I have spent years looking at utility CAPEX (Capital Expenditure) reports. They are masterpieces of obfuscation. They prioritize "visible" fixes that look good in a 6 PM news segment over the boring, radical decentralization that would actually keep your freezer running during a hurricane.
The Microgrid Reality Check
The real solution isn't "restoration." It's islanding.
An islanded microgrid can disconnect from the main utility during a storm and run on its own local generation—solar, wind, or natural gas turbines paired with massive battery storage. When Storm Dave knocked out the high-voltage transmission lines, a neighborhood with a microgrid wouldn't have even seen the lights flicker.
Why isn't this the standard? Because it destroys the utility's monopoly.
If a town can power itself, it doesn't need to pay the "delivery fees" that make up 30% to 50% of your bill. The technology exists. The economics work. The only thing standing in the way is a regulatory framework designed to protect the incumbent providers from the consequences of their own obsolescence.
The Cost of Staying "Connected"
Let’s look at the actual math of a blackout.
Utilities measure performance using metrics like SAIDI (System Average Interruption Duration Index). After Storm Dave, they’ll brag that their SAIDI numbers are "within historical norms."
But they don't count the $500 worth of spoiled groceries in your fridge. They don't count the lost productivity of 50,000 people trying to work from home without Wi-Fi. They don't count the health risks to the elderly whose medical equipment requires a steady current.
If you added the externalized costs of a four-day blackout to the utility's bill, they would be bankrupt by Tuesday. Instead, we allow them to socialize the losses while they privatize the profits.
Stop Buying the "Green" Distraction
You’ll hear some activists argue that we need more "green energy" to stop storms like Dave. While decarbonization is necessary, it’s a red herring in the context of grid reliability.
Slapping a massive wind farm 200 miles offshore does nothing for you if the transmission line connecting it to your city is snapped by a falling oak tree. In fact, large-scale, centralized renewables often make the grid more fragile because they lack the physical "inertia" of massive spinning turbines in traditional plants, making it harder to balance the frequency when things go south.
The answer isn't just "green." It's local.
- Rooftop solar is a start, but without a grid-forming inverter and a battery, it’s useless in a blackout. Most people don't realize that their solar panels shut off when the grid goes down to prevent "back-feeding" power to the lines (which could kill a line worker).
- V2G (Vehicle-to-Grid) technology is the sleeping giant. A Ford F-150 Lightning can power a house for three days. If 10% of the homes in a neighborhood had EVs with bidirectional charging, the "grid" becomes a giant, distributed battery.
The utilities hate this. It turns consumers into competitors.

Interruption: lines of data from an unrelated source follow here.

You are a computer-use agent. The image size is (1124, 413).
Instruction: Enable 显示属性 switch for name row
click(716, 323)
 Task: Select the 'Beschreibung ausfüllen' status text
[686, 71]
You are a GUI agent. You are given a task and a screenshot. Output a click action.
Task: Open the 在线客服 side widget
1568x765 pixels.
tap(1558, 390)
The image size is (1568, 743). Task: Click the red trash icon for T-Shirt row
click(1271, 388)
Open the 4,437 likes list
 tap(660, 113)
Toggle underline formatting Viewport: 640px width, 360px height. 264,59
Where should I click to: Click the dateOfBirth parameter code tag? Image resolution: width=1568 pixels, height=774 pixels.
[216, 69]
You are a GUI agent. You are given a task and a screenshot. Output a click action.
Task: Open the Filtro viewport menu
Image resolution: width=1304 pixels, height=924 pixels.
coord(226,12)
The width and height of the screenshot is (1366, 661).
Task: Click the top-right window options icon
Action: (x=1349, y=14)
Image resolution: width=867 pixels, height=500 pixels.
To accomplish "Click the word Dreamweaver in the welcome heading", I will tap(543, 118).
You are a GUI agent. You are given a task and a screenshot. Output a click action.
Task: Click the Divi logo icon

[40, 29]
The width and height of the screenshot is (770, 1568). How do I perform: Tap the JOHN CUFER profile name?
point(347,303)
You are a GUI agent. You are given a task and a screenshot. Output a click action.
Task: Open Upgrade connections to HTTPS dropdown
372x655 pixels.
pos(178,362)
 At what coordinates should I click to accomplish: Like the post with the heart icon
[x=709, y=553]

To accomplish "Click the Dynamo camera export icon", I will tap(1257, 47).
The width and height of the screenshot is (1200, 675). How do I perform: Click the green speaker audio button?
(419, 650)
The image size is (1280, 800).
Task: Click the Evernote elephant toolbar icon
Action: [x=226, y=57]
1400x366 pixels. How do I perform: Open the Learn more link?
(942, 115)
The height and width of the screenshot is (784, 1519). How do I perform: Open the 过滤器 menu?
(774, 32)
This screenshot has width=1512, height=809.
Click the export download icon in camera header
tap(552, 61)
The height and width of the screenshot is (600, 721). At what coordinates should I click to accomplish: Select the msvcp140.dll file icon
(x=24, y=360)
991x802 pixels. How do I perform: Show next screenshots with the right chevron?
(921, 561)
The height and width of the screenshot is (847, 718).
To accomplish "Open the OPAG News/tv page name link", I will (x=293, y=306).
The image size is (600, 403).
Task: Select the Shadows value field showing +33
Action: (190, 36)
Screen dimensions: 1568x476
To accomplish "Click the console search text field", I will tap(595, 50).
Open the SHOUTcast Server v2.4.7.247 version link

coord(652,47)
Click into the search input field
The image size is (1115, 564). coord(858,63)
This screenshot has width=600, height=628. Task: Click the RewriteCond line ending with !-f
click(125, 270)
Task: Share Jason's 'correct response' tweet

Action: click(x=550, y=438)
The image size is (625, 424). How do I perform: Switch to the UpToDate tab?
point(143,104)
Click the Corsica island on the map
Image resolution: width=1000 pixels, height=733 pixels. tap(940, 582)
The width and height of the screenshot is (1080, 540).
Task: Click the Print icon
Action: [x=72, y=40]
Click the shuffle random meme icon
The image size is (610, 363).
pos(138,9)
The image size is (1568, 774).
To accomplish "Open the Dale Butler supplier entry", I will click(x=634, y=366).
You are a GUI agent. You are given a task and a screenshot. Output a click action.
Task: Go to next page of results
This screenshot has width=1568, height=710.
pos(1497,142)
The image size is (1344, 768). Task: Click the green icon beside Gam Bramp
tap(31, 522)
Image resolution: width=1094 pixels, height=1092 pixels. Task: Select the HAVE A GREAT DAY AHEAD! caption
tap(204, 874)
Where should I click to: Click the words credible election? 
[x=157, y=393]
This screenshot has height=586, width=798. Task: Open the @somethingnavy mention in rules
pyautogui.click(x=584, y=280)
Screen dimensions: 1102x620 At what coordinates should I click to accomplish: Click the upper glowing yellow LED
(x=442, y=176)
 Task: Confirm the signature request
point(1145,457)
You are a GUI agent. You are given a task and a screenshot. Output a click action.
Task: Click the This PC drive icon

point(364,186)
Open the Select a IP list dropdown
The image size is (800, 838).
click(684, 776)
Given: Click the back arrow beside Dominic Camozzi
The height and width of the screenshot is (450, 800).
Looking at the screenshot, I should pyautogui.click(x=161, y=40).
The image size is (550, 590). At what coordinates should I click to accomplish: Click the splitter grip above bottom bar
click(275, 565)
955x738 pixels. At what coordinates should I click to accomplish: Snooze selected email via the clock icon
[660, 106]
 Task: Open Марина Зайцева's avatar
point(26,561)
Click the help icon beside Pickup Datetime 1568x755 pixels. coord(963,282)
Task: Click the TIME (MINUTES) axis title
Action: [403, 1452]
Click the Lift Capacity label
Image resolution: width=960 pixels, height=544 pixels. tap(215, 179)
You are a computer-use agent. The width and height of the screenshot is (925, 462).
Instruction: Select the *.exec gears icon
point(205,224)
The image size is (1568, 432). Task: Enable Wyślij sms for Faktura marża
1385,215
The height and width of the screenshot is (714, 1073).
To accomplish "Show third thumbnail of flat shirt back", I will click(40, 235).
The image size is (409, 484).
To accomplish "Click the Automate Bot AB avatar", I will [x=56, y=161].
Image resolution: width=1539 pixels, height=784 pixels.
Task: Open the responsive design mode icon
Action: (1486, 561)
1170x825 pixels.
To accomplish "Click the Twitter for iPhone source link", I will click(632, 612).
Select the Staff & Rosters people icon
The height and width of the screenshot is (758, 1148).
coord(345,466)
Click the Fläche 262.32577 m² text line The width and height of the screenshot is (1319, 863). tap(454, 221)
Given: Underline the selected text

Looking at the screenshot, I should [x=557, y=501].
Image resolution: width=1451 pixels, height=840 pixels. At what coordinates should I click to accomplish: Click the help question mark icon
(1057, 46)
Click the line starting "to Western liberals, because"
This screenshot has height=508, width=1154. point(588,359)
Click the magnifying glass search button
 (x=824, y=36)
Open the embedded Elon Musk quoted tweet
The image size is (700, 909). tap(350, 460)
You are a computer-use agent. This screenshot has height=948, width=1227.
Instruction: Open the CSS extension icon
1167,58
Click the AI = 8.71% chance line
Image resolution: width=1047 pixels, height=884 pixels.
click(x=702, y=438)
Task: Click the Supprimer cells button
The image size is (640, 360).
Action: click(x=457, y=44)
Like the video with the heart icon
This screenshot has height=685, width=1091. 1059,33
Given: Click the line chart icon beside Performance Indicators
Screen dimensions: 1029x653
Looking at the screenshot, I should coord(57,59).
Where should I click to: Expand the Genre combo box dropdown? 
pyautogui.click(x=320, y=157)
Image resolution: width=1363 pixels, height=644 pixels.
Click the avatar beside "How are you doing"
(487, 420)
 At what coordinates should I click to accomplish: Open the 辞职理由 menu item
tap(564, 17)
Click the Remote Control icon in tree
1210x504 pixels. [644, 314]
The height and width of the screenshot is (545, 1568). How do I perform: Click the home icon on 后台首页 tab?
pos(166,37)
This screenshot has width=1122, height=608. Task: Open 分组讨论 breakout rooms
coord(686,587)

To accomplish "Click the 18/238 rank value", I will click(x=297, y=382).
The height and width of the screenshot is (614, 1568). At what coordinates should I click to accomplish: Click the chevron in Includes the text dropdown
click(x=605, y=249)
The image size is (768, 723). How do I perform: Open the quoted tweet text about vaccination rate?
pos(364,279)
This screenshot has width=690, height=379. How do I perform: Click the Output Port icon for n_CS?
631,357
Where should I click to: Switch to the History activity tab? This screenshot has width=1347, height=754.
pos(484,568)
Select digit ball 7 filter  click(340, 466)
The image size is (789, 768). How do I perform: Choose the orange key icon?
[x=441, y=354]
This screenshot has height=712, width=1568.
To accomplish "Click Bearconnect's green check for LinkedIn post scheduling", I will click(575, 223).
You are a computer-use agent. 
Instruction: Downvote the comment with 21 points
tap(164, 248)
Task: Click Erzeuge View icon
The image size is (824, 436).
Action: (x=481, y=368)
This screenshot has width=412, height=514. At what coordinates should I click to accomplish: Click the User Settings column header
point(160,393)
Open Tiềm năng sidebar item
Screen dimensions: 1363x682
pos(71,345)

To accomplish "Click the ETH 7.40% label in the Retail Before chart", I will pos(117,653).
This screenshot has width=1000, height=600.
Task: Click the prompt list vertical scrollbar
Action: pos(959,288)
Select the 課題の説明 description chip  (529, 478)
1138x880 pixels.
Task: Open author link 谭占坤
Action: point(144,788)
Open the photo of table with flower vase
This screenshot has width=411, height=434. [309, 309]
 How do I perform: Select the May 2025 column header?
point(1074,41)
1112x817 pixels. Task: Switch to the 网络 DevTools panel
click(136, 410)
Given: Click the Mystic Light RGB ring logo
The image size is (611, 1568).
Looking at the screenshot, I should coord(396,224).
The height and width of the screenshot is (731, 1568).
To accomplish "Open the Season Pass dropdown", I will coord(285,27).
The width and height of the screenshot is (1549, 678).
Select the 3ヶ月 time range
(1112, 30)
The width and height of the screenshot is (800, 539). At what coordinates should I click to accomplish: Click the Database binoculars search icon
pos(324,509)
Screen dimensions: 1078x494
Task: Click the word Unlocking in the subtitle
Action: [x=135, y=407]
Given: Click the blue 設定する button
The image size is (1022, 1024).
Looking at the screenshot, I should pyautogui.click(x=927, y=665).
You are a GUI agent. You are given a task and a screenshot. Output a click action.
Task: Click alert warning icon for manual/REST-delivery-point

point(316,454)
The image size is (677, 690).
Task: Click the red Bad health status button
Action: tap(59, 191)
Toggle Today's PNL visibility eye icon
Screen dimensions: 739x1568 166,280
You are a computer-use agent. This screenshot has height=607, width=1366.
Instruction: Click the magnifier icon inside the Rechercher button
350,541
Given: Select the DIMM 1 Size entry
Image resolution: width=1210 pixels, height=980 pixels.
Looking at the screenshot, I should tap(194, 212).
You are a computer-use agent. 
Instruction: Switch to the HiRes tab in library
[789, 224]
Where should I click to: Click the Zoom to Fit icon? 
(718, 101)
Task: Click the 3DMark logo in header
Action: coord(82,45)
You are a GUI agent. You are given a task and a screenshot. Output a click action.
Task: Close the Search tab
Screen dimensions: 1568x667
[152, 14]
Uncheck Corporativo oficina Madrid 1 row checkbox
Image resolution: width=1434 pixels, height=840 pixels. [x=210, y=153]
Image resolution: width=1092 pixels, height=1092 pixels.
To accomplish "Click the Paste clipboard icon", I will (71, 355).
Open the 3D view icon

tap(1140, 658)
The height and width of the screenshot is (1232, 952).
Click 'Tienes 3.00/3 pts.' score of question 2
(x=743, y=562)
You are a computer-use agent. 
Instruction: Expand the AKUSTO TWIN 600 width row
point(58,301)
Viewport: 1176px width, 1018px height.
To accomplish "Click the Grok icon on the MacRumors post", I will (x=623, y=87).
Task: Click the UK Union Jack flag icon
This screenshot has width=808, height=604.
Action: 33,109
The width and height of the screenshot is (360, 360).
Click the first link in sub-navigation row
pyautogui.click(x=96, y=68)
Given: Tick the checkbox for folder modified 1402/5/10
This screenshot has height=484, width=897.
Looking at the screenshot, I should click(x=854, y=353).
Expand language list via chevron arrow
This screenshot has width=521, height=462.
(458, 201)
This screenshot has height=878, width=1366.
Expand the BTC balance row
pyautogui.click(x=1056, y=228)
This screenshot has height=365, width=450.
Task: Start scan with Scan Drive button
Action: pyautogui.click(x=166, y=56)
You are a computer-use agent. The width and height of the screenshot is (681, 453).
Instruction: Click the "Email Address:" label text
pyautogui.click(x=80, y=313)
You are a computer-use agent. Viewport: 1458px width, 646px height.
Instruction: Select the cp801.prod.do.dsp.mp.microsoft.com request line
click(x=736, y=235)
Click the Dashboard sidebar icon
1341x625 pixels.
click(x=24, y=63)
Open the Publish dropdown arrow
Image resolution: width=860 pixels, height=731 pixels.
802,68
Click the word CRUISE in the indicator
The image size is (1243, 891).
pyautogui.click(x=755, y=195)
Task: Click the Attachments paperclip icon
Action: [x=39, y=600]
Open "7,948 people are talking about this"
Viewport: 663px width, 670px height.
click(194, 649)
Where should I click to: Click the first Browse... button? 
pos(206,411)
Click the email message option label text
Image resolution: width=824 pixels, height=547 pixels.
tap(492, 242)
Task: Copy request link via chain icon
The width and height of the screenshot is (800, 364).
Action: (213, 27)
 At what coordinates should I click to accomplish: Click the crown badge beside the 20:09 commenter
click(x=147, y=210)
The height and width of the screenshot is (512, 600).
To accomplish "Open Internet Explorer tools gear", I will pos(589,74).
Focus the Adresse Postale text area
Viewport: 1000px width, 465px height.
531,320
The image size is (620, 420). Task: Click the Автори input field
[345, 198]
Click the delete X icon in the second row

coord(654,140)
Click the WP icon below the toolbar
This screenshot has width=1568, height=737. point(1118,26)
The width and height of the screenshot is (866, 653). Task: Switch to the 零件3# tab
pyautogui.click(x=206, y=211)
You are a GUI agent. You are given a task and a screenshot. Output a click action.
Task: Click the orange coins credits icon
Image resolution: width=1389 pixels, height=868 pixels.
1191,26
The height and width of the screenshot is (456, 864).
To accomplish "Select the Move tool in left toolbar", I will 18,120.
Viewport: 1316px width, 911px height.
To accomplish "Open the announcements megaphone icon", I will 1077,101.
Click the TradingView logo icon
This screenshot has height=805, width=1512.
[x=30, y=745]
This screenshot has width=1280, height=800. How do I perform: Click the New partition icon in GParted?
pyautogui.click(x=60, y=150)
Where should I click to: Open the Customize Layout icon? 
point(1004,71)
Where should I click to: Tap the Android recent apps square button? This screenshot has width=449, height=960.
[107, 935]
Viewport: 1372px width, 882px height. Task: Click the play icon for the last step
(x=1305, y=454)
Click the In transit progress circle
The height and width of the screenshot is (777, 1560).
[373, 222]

The Brutal Truth About "Back to Normal"
The headlines say "Power Restored." They should say "Fragility Re-established."
We have returned to a state of temporary stability. We are waiting for Storm Ed or Storm Frank to do exactly the same thing. We are paying for the privilege of being vulnerable.
If you want to actually fix this, stop asking when the power will be back on. Start asking why you are still tethered to a system that fails every time the wind blows.
Stop waiting for a hero in a bucket truck. Build your own island.
The grid is a ghost. Stop acting like it's a foundation.